Il est prouvé que la pratique d’activités créatives peut vous changer la vie.J’ai grandi au milieu des fourneaux. Tartes sous toutes les formes, pains, biscuits… Il y avait toujours dans la cuisine quelque chose de prêt à servir aux invités de passage pour accompagner le thé. Il était inimaginable de trouver chez nous des préparations pour gâteaux toutes prêtes ou une tarte aux pommes achetée dans le commerce. C’était impensable. Aujourd’hui encore, je vis comme un échec le fait d’acheter une pâte à tarte toute prête.
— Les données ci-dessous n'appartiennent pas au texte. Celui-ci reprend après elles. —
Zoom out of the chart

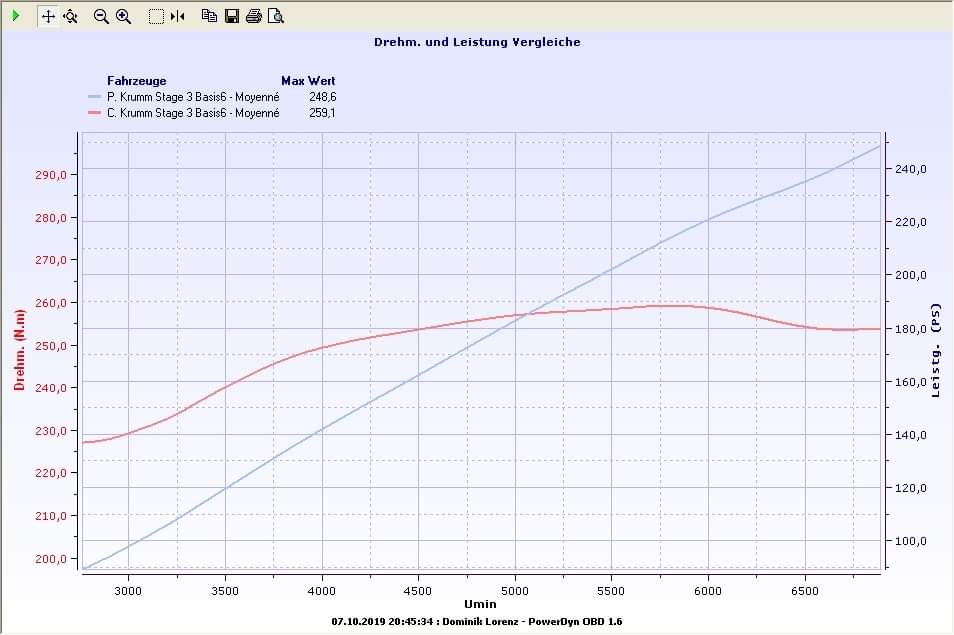click(x=101, y=16)
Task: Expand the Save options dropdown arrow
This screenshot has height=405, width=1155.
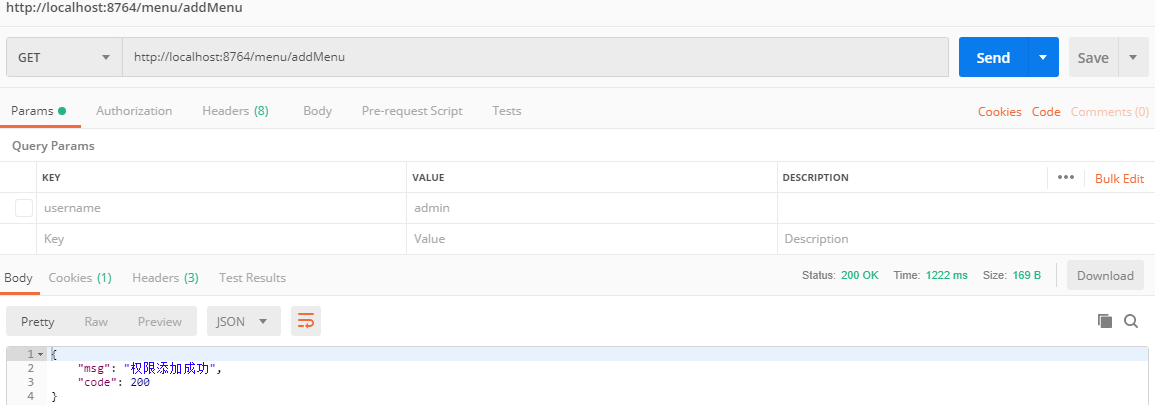Action: point(1133,58)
Faire des gâteaux est quelque chose qui fait partie de mon héritage personnel. Mais je me rends compte que c’est bien plus que cela.
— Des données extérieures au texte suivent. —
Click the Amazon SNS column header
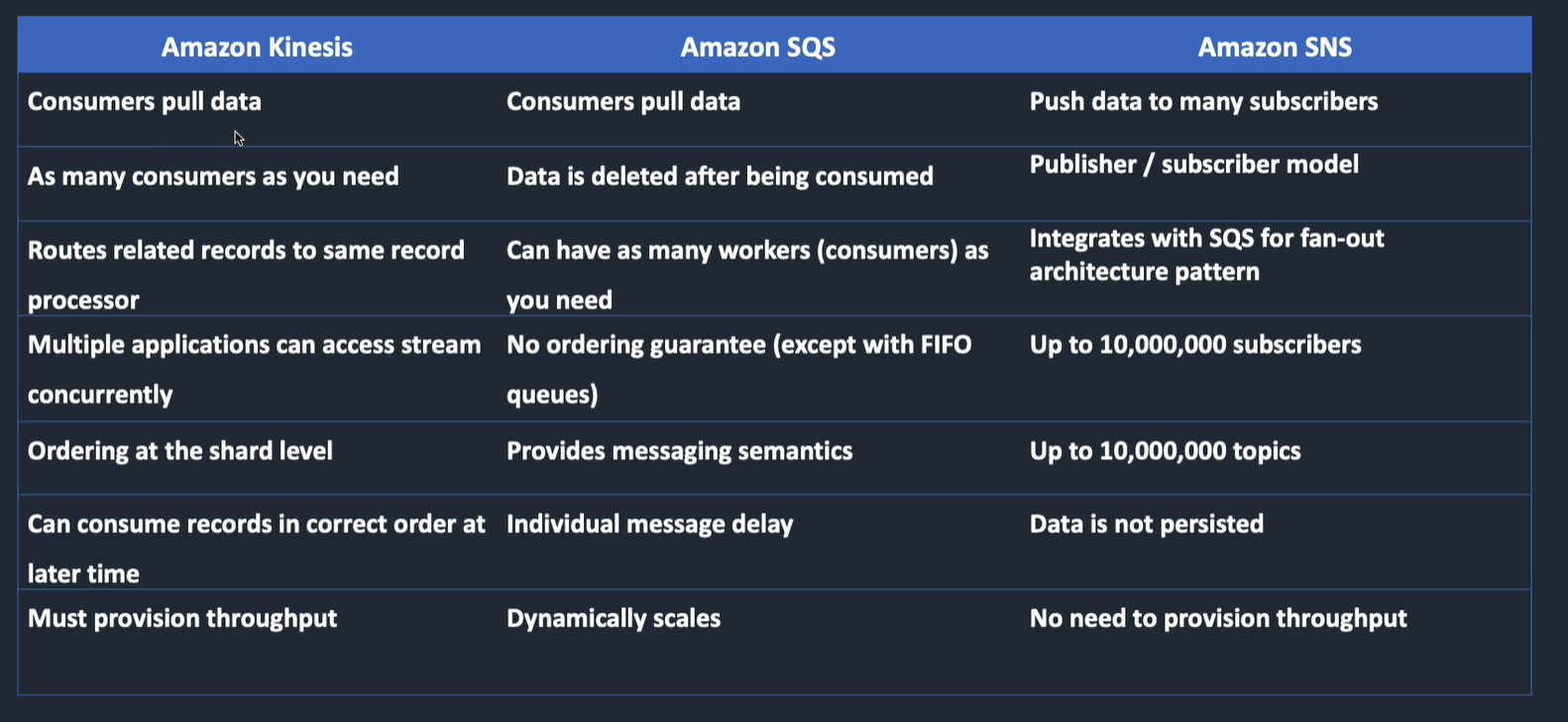 (x=1275, y=47)
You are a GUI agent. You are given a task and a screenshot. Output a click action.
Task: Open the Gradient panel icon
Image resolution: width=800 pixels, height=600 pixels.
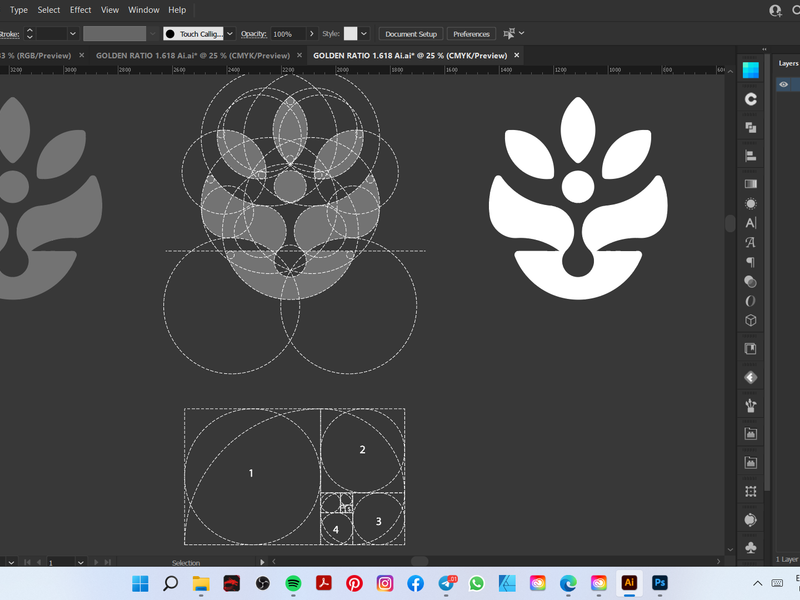750,183
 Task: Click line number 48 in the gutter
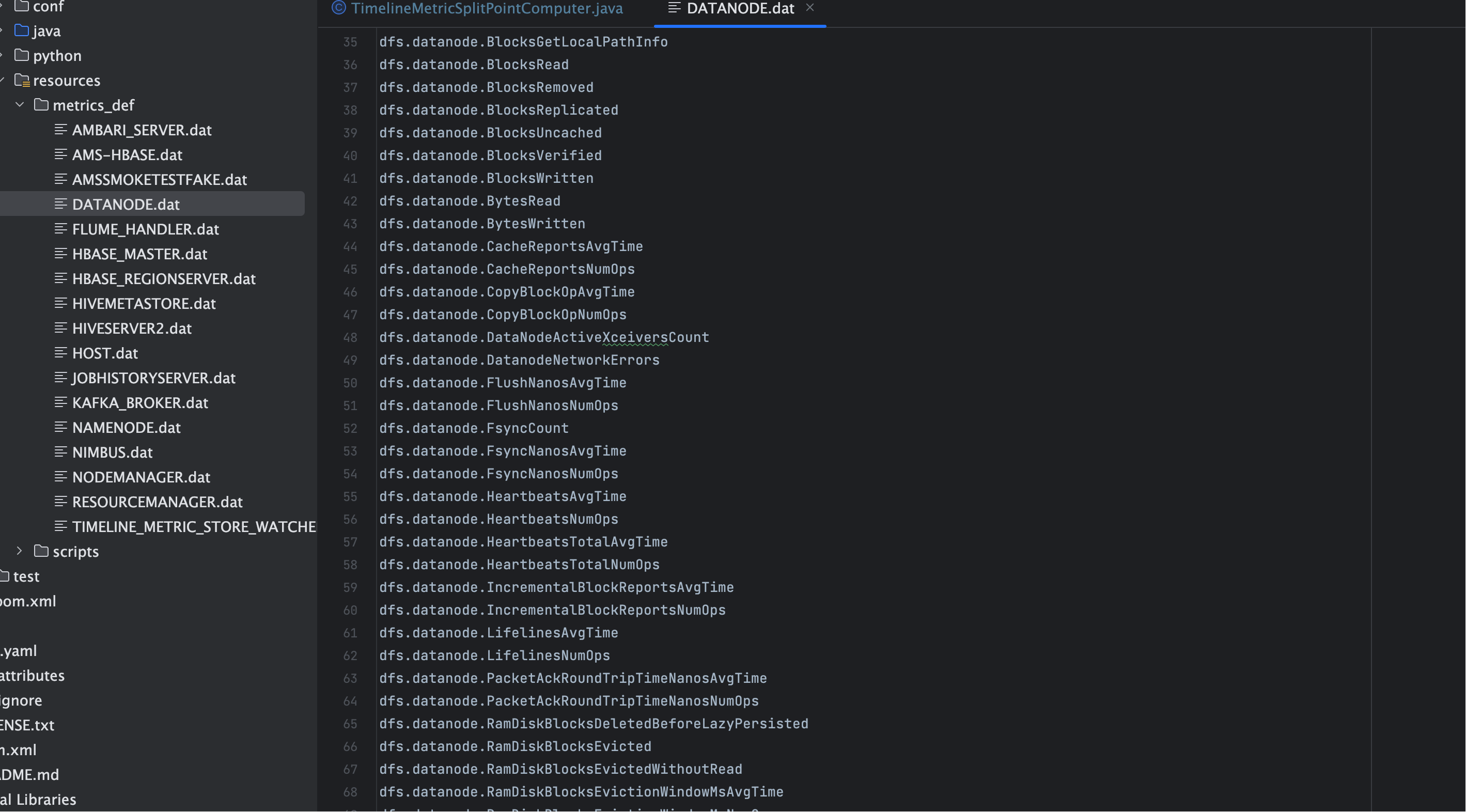350,337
En 2001, je vivais à Washington et dans les jours qui ont suivi les attentats du 11 septembre, je me suis retrouvée à sortir de mes tiroirs tous mes saladiers, mes verres doseurs, ma farine et mon beurre. J’ai fait des muffins, des biscuits, une tarte et une quiche. J’ai ressorti une vieille recette familiale et fait des cookies. Qui a bien pu manger tout ça ? Je ne m’en souviens plus, mais à l’époque je vivais seule et j’essayais (j’essaye toujours d’ailleurs) de limiter ma consommation en sucre et en farine blanche. J’ai probablement dû en faire profiter mes voisins et mes collègues. En tous cas, une chose est sûre : j’avais besoin d’être derrière les fourneaux, et je n’ai pas chômé. Faire des gâteaux a été pour moi comme un baume, une façon de gérer ma peur, ma tristesse et mon impuissance.
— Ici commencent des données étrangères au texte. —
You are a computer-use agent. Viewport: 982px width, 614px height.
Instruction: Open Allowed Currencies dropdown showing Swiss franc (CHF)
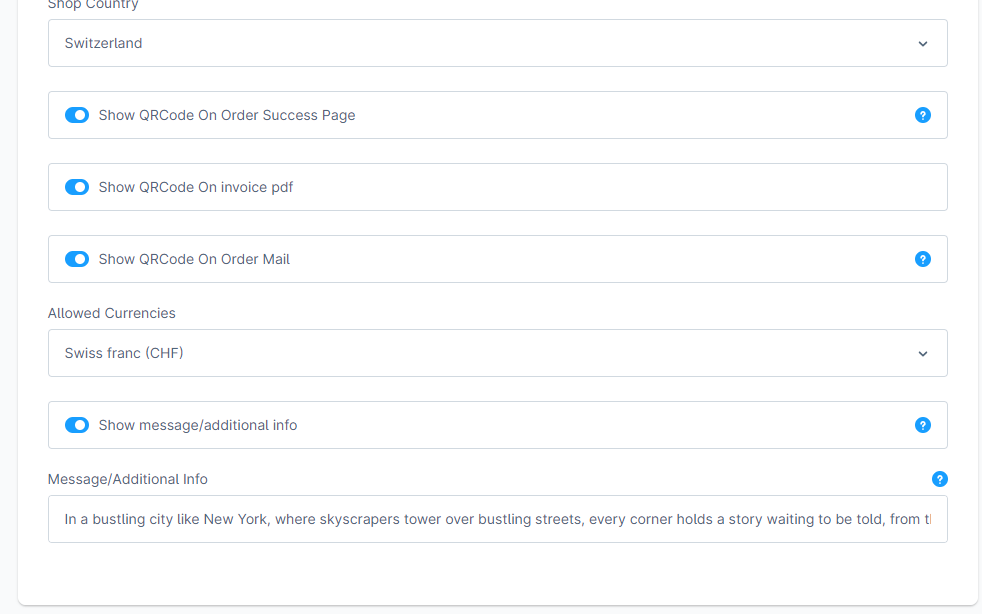coord(497,353)
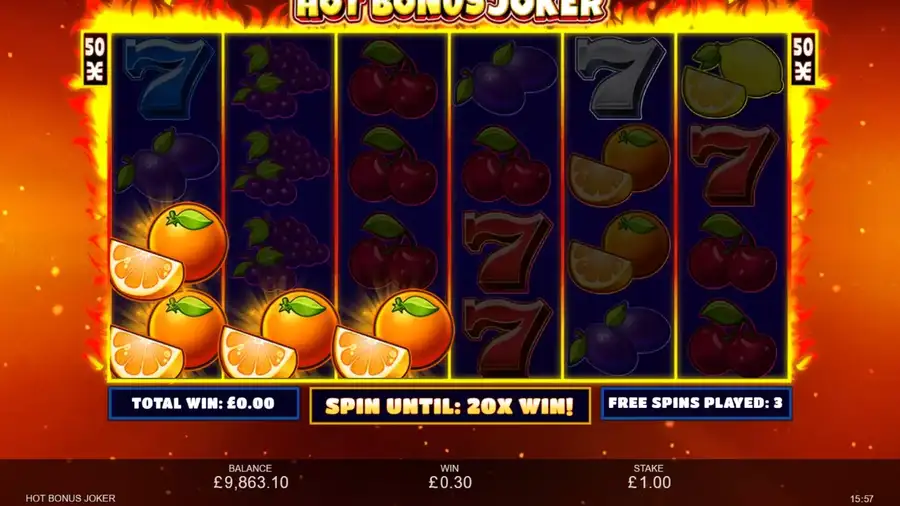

Depuis, je me suis rendu compte que quand ma vie prenait une tournure compliquée ou que je me sentais particulièrement stressée, le besoin de faire des gâteaux devenait de plus en plus pressant. Il faut alors que je mette mon tablier et que je m’occupe. (En ce moment, je fais beaucoup de recettes contenant du miel, du sucre de fleur de coco, de la farine d’amandes, de l’épeautre – oui, on peut cuisiner des choses délicieuses et bonnes pour la santé !) Maintenant je sais pourquoi je fais ça quand je suis stressée : c’est parce que c’est une activité apaisante. Le fait même de créer quelque chose en partant de zéro, de remplir la maison d’odeurs agréables qui nous sont familières, apporte un sentiment de confort et de bien-être. C’est sans doute en partie dû au fait que la pâtisserie nous replonge en enfance et nous rappelle tout l’amour mis dans ces goûters réconfortants.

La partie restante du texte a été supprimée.